*Given data:*
******************************

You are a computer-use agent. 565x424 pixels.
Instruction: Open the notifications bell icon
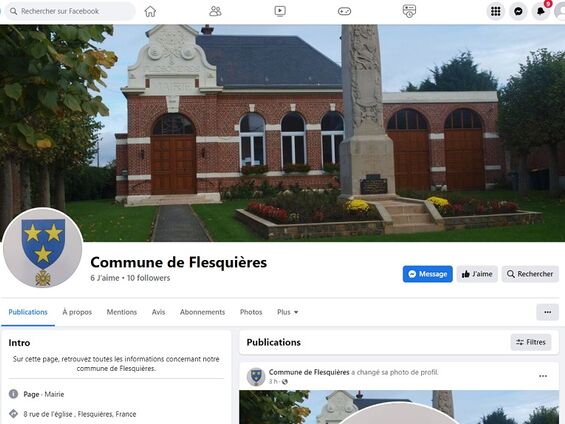tap(541, 12)
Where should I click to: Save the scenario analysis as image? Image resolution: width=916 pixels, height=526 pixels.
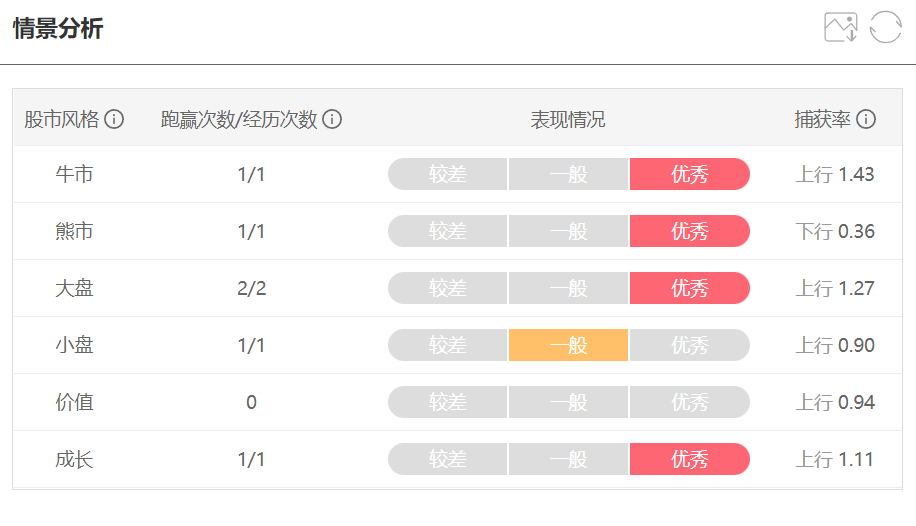(x=841, y=27)
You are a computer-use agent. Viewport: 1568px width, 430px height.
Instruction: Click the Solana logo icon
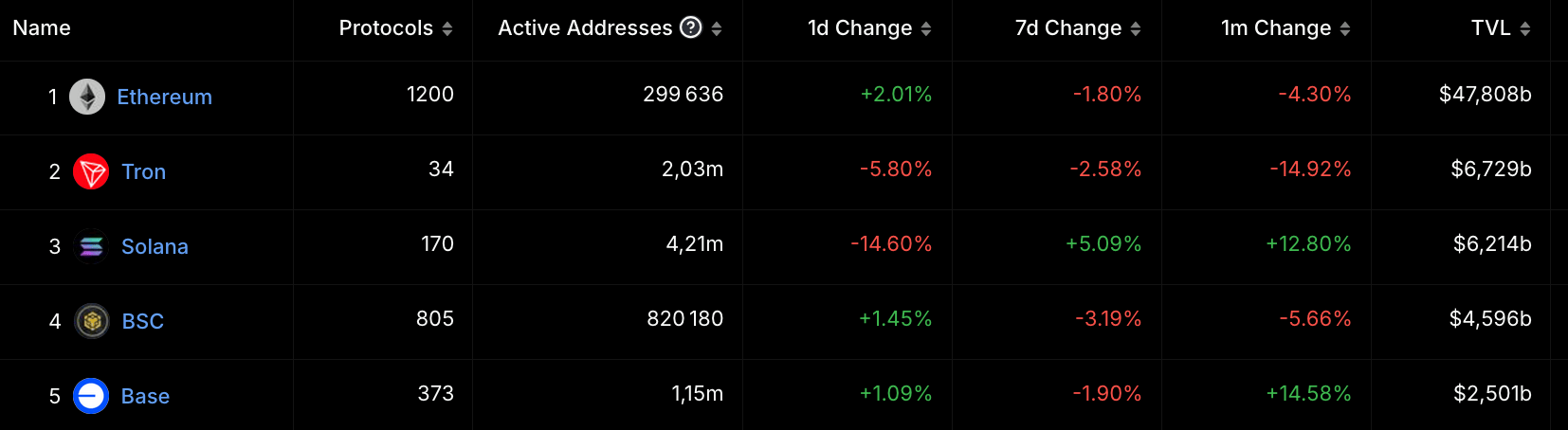click(91, 246)
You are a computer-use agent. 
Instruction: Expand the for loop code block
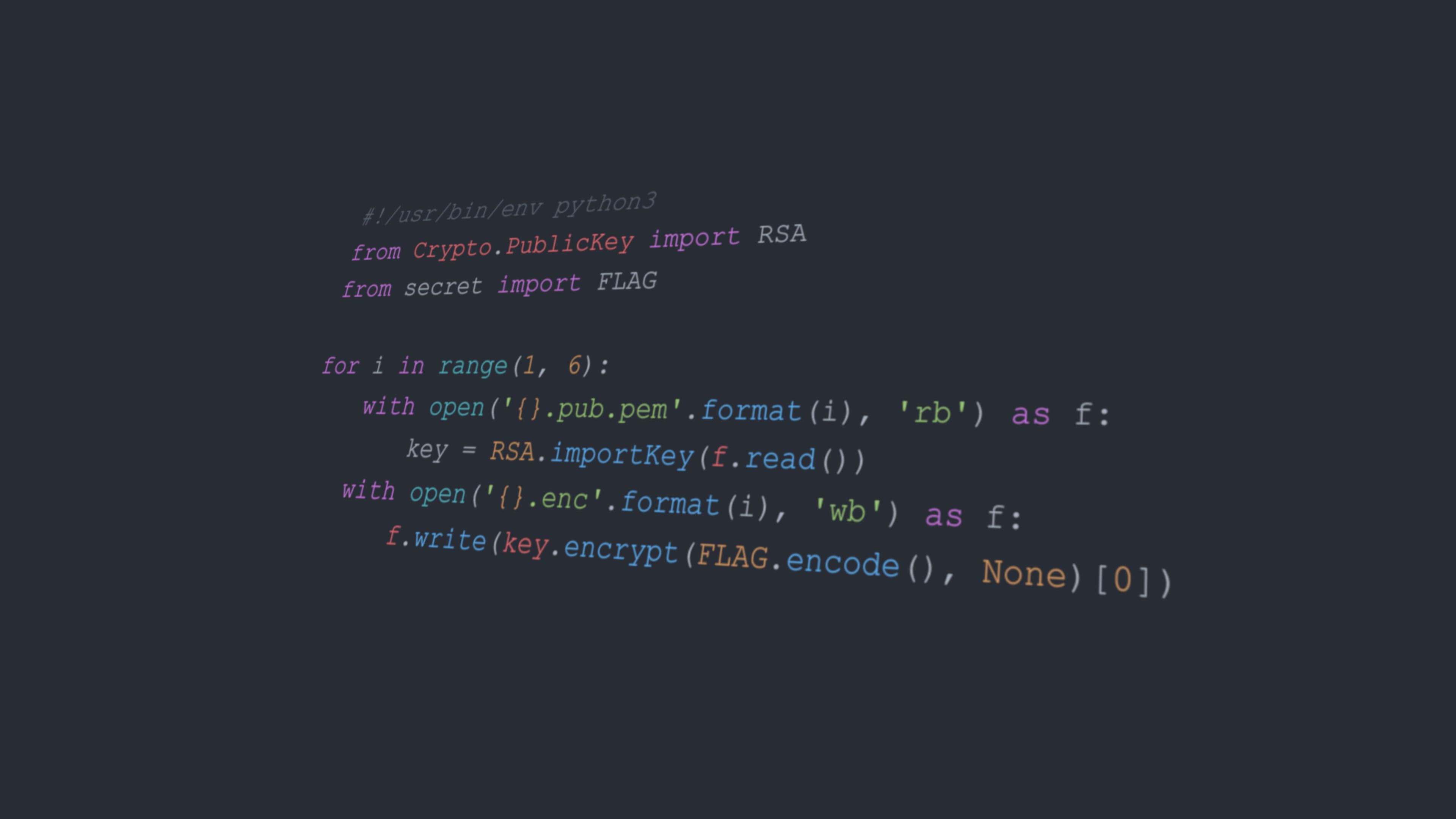click(x=305, y=366)
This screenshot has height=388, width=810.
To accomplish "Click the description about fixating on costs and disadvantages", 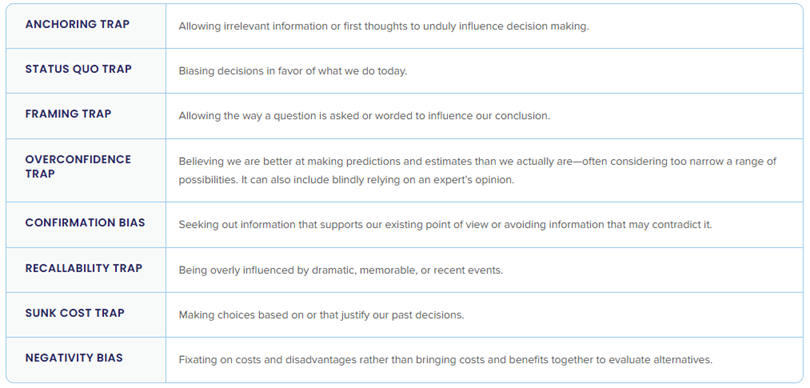I will click(445, 360).
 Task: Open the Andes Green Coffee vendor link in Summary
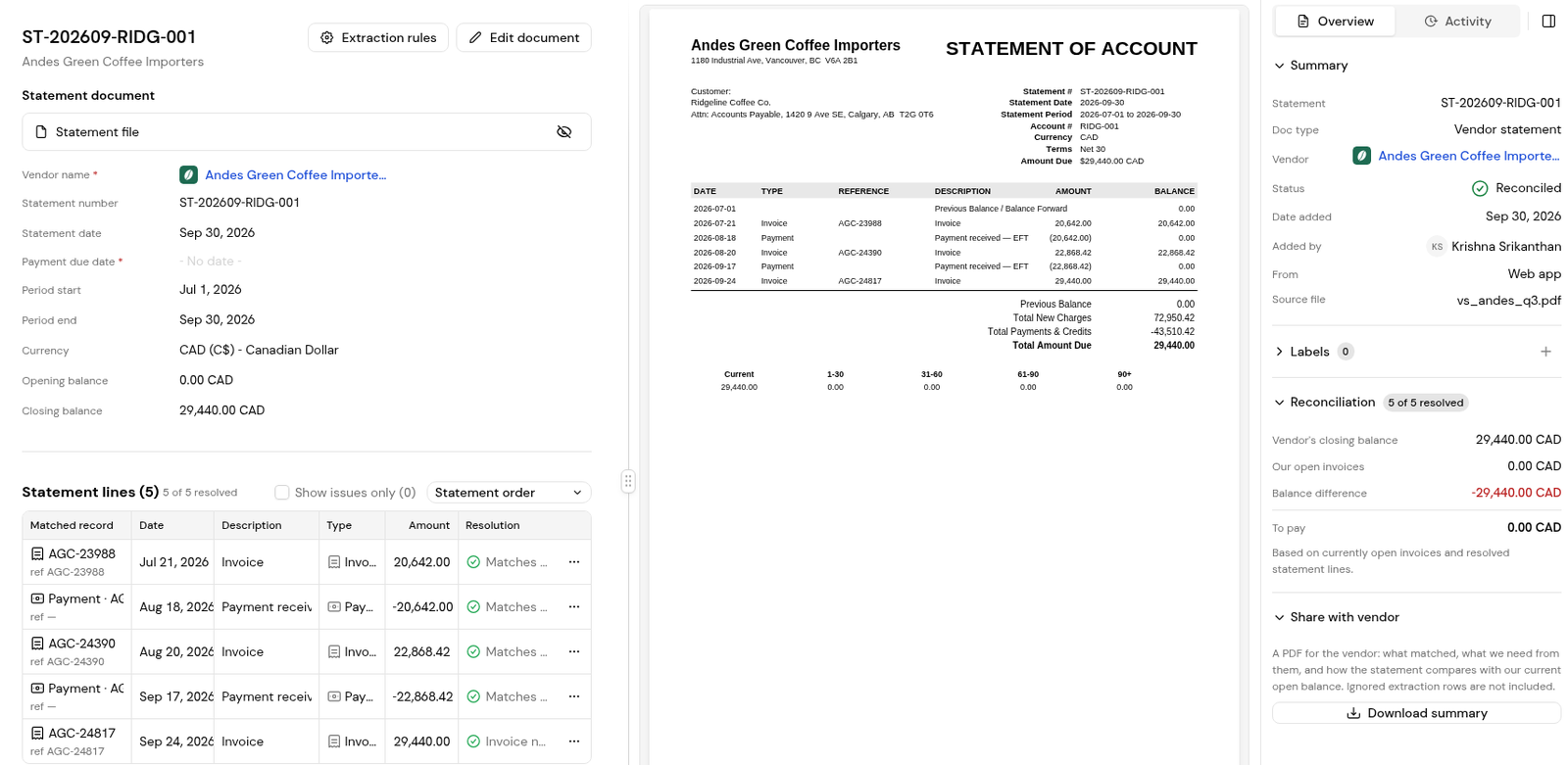coord(1468,156)
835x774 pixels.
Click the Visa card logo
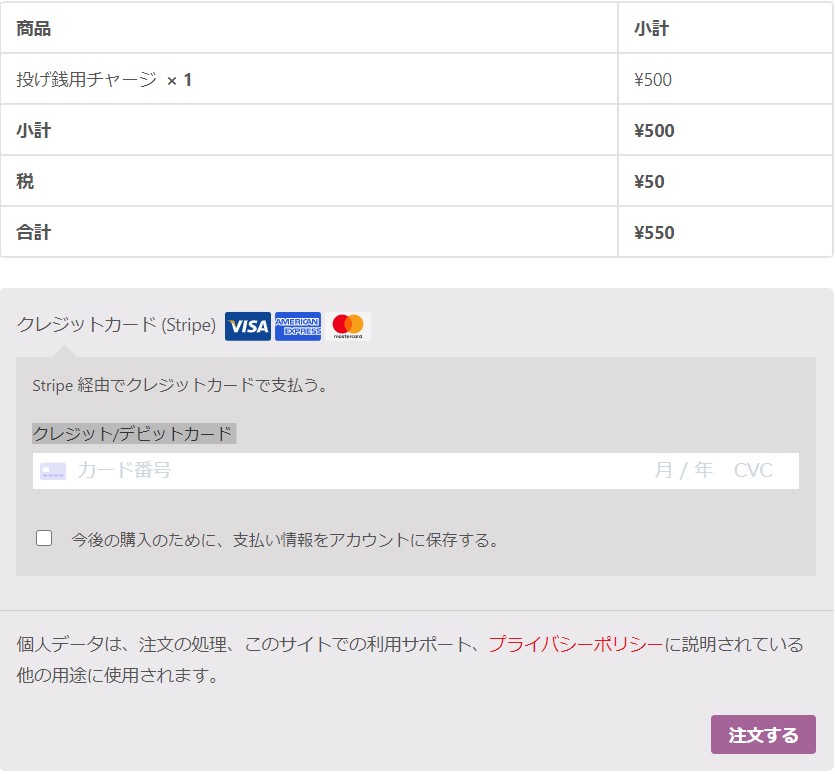click(247, 326)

******************************

*Requirement:*
For each line of the data that includes the word "computer", return a copy of it.

*Solution:*
You are a computer-use agent. 565x424 pixels.
You are a computer-use agent. Viewport: 1568px width, 430px height.
You are a computer-use agent. 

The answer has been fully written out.